[Data for locating visible targets]
* Begin *
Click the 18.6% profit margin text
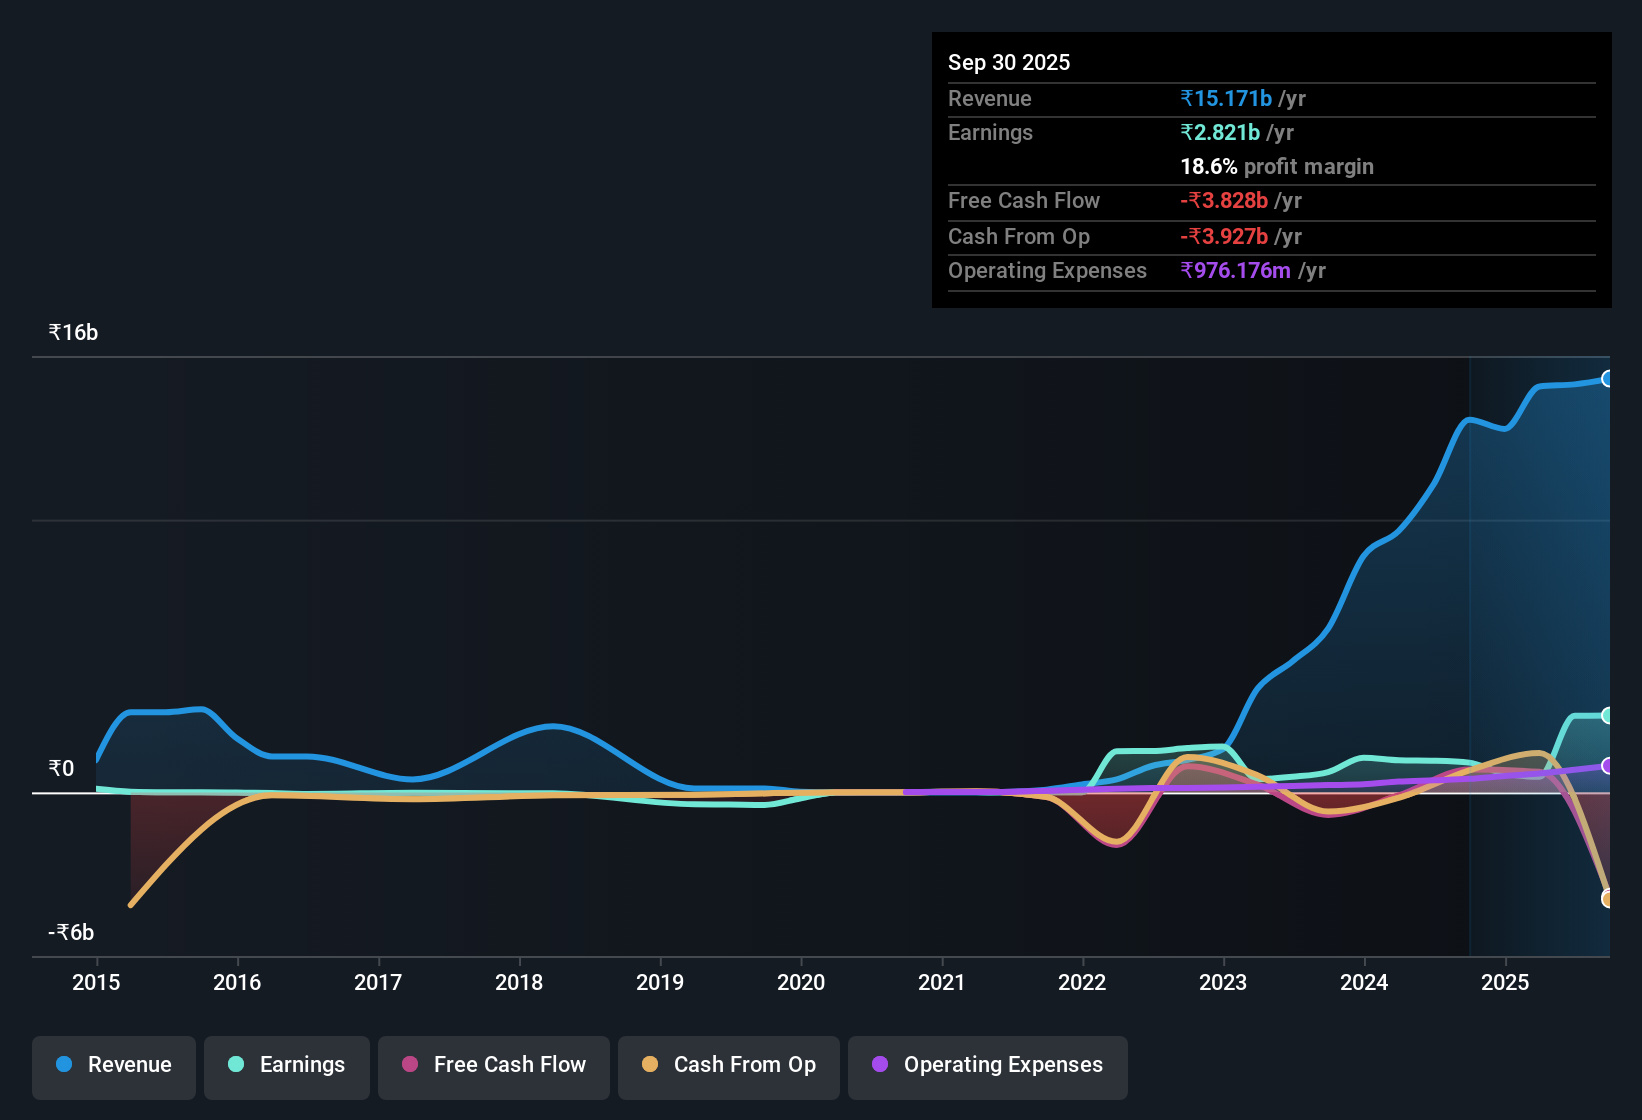The height and width of the screenshot is (1120, 1642). click(1277, 167)
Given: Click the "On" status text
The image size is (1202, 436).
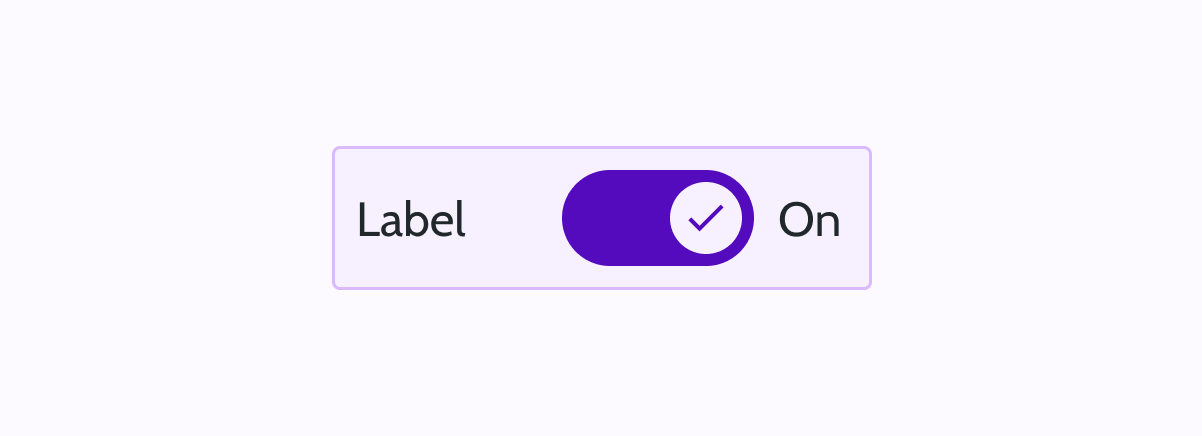Looking at the screenshot, I should point(809,220).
* End *
WORK INSTRUCTIONS: Rewrite the lines of data above as a numbered list, skipping any blank lines and leaving the pictures out.

FINISHED ANSWER:
1. Click the 18.6% profit margin text
2. The height and width of the screenshot is (1120, 1642). click(1277, 167)
3. Given: Click the "On" status text
4. The image size is (1202, 436).
5. Looking at the screenshot, I should point(809,220).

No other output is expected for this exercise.